The Coming Gold Rush
The comments below are an edited and abridged synopsis of an article by Hugo Salinas Price
The price of gold is under strict control by the powers that be, because a surging gold price would announce the imminent collapse of the value of the US dollar.
Understanding the artificiality of the gold price lies in considering the meaning of what is clearly set out before our eyes.
Gold does rise vertically, on occasion, as investors buy gold at the lowest possible price. Yet gold regularly falls nearly vertically in value, either in one large bump downwards, or in a series of smaller steps.

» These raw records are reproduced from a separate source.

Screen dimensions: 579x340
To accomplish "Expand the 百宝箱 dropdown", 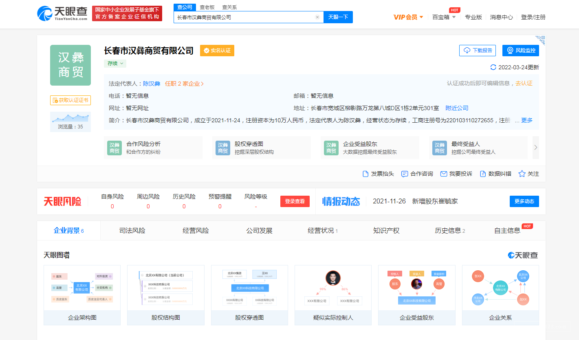I will click(x=444, y=17).
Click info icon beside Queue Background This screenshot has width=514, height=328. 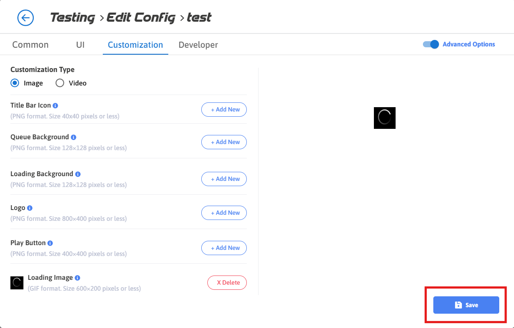click(x=74, y=137)
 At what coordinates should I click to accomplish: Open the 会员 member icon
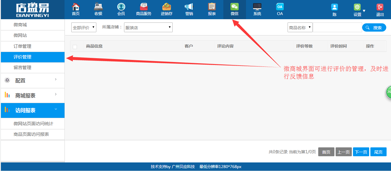click(121, 7)
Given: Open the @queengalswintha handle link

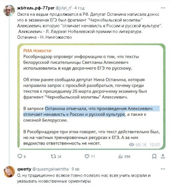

The reason for considering vertical falls in gold as an anomaly is that sellers of gold invariably want to obtain as many dollars as possible for it. They never dump their gold in as short a timeframe as possible.
Therefore, it is evident that the seller of gold that crashes the price cannot be interested in maximizing the amount of dollars that they obtain through such an operation.

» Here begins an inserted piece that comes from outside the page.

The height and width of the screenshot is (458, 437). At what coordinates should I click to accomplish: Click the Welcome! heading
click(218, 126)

Such a seller can only be a government (or governments) fighting a rising gold price in order to defend the value of their fiat currency, because a rising gold price announces a failing fiat currency.
At the moment, there is only a minimal interest in owning gold; most are focused on maximizing their ownership of dollars, euros, pounds, etc.
However, when the King of Fiat—the US dollar—suffers a loss of value in terms of other currencies, or shows a persistent tendency to fall in value, it will dawn upon investors that owning dollars (and other fiat currencies) is a losing proposition, and they will rush to acquire whatever they can of the yellow metal. Official selling to break the price will only slow down its rise, and present a momentary opportunity for panicked investors to acquire some gold—far less than they might have acquired had they not been so blind to the danger.
At that point, gold will be rising by hundreds of dollars an hour.